Central Halifax is full of character. The modern library that contains the WYAS is welded onto the remains of the Square Congregational church, dating from 1857 and still including the spire. This attractive and imaginative scheme was completed in 2017. Behind the ensemble is the Piece Hall, a magnificent Grade I listed masterpiece, constructed for the trading of woollen cloth by the thirty yard “piece”, in the eighteenth century. There are numerous solid Yorkstone buildings still surviving, from public and commercial to old mills with new functions. Since we were last in the centre of town, many of the narrow central streets have been pedestrianised, making it a very leisurely and welcoming place to stroll around.

The grand, old Grade II listed station building at Halifax was opened in 1855. The steel and glass structure that took its place on the adjacent site was completed in 2010, becoming the station’s new entrance and concourse. The original building became part of the tourist attraction, Eureka!

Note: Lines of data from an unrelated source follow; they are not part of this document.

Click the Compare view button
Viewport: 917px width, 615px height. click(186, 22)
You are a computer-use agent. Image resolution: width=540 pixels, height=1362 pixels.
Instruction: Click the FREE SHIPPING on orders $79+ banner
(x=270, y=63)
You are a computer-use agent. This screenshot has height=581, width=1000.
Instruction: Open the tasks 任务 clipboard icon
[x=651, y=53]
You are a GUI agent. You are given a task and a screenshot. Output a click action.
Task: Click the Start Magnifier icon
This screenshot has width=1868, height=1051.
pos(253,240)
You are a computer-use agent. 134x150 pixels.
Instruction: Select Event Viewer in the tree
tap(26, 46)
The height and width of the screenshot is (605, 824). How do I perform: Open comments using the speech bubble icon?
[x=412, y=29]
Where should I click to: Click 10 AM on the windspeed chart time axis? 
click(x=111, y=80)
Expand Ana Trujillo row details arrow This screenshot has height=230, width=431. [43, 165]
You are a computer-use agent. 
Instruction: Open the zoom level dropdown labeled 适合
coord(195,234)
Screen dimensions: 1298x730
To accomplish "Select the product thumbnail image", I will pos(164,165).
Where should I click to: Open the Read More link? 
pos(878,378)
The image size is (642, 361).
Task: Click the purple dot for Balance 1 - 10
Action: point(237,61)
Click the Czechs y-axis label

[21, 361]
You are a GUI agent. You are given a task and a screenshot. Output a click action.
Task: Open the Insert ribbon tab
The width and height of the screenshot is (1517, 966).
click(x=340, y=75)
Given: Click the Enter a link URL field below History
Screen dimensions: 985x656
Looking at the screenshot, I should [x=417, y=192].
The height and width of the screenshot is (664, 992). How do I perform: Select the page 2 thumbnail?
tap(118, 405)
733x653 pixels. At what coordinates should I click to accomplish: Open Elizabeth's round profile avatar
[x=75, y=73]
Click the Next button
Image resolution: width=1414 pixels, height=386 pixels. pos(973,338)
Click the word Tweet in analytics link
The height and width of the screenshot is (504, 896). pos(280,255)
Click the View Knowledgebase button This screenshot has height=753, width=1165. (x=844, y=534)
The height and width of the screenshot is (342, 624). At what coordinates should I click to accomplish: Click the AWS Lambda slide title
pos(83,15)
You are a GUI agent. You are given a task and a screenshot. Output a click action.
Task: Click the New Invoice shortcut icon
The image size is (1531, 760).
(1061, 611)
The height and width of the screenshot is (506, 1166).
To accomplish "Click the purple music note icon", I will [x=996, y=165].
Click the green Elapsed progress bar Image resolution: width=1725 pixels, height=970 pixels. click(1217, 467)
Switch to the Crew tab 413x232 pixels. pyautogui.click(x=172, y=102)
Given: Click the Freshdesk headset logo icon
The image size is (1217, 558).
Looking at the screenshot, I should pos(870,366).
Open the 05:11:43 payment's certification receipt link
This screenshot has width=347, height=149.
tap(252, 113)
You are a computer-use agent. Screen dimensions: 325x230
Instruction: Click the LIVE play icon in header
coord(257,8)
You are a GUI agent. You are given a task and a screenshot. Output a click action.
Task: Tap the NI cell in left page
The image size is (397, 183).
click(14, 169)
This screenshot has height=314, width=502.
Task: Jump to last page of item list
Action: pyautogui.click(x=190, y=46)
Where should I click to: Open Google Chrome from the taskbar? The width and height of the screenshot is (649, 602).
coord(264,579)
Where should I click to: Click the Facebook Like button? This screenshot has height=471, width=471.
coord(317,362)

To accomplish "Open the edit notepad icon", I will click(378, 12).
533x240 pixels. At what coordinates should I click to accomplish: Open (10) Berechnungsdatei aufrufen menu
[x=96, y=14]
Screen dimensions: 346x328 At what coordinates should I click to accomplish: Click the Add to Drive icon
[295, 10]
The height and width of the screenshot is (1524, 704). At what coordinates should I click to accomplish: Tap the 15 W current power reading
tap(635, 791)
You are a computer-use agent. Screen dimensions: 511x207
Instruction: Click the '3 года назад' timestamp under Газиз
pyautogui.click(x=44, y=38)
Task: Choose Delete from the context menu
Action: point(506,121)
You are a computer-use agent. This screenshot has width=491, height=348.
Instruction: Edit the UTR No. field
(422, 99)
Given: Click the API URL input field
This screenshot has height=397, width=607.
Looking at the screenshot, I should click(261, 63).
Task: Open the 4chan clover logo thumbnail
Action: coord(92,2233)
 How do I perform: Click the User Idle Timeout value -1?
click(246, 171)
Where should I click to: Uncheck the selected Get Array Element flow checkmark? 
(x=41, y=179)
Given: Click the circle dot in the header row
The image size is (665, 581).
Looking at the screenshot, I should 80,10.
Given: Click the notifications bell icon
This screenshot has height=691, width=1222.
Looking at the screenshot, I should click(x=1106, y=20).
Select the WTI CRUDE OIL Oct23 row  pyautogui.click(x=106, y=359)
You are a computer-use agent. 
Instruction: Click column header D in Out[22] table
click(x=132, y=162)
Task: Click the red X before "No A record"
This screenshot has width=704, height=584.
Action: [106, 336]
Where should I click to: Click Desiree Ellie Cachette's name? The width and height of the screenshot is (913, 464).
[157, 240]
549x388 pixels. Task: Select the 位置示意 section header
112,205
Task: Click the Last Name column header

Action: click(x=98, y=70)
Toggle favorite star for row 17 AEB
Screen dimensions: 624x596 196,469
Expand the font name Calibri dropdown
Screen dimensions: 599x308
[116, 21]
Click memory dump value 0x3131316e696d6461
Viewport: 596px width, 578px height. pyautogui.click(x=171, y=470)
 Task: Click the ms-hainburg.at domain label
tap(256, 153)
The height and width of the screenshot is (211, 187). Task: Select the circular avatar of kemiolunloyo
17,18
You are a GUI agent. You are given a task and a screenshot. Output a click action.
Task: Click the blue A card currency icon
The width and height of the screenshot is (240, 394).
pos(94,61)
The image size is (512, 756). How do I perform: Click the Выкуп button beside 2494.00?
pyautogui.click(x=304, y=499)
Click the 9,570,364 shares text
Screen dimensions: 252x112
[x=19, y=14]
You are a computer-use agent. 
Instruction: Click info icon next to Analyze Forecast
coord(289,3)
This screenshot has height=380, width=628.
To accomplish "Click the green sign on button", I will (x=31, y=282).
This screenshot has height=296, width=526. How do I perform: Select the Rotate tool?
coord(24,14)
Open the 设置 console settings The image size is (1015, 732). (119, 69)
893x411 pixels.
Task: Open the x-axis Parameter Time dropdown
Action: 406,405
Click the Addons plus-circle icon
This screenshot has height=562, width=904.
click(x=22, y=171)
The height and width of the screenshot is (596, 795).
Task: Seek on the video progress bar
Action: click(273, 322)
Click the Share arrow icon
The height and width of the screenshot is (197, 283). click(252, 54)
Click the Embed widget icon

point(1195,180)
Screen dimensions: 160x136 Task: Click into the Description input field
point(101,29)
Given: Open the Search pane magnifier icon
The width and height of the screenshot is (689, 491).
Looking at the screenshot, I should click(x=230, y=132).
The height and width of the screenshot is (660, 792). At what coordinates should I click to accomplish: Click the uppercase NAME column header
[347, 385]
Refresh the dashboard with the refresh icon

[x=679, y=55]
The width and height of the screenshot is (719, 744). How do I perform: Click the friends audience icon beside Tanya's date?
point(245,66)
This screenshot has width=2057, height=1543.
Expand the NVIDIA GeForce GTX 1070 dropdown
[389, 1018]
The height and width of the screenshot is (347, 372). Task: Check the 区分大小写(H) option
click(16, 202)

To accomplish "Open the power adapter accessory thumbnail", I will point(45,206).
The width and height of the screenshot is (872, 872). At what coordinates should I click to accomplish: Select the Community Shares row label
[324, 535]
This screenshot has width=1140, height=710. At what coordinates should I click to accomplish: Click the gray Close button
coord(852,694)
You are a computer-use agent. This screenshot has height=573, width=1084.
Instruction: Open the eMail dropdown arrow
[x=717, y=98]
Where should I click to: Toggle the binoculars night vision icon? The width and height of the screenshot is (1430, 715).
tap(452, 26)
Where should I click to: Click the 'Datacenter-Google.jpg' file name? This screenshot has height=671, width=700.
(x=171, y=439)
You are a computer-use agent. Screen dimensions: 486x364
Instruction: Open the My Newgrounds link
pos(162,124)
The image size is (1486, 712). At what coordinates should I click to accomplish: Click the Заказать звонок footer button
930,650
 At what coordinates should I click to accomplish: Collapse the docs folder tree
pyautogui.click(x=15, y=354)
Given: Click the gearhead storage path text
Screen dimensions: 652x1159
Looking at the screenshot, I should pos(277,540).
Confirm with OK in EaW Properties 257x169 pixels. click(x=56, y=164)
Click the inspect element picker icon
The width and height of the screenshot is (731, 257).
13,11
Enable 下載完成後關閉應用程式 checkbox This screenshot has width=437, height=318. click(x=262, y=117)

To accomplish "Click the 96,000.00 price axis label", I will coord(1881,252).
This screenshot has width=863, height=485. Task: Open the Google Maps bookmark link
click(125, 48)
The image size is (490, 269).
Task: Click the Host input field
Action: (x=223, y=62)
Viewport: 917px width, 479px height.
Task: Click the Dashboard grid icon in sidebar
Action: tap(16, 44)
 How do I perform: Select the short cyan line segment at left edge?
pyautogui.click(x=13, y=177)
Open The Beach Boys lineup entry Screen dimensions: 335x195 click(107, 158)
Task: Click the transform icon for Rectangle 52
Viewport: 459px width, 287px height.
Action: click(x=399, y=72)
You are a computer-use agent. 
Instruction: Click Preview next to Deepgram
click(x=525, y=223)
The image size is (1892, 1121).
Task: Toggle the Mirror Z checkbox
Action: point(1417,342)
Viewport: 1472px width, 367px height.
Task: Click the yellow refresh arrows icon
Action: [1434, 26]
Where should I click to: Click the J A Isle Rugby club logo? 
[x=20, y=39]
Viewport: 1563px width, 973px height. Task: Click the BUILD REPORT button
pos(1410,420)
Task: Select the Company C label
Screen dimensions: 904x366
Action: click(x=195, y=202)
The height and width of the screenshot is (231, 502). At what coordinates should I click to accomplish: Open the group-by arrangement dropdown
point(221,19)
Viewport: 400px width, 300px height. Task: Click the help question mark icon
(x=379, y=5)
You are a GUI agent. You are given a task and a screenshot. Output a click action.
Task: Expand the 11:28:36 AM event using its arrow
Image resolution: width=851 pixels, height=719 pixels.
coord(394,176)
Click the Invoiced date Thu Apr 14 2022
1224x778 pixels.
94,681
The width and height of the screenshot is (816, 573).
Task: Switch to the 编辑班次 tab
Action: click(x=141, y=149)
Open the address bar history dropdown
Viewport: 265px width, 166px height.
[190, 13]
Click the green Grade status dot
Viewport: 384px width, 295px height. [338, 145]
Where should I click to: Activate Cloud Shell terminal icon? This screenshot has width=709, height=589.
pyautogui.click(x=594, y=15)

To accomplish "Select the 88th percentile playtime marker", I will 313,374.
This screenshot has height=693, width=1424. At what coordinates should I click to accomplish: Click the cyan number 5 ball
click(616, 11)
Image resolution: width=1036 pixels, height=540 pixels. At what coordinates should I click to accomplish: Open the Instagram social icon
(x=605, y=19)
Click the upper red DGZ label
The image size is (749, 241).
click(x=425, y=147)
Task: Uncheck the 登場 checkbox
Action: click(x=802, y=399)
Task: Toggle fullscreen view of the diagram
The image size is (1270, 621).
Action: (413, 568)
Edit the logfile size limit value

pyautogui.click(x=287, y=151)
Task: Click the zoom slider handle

The National Childrens’ Museum.  

There were no great revelations for us in the archive. Nathaniel’s dad did a very good job of concealing his son’s true identity - not only from his son but from the whole of his family thereafter. It was suspected, but never proved, that this was because he was a very wealthy man who was not married at the time - or, at least, not to the woman who bore this particular child. As a tinker and brazier whose own son married a 16-year-old gypsy girl, Nathaniel probably couldn’t ever afford a posh lunch in Harrogate, and maybe never made it to the seaside, either. However, the Priestleys can trace their ancestry back to that point 280 years ago and then beyond it over the many centuries that preceded the event. “Yeh”, we go right back - but then, of course, so does everyone else.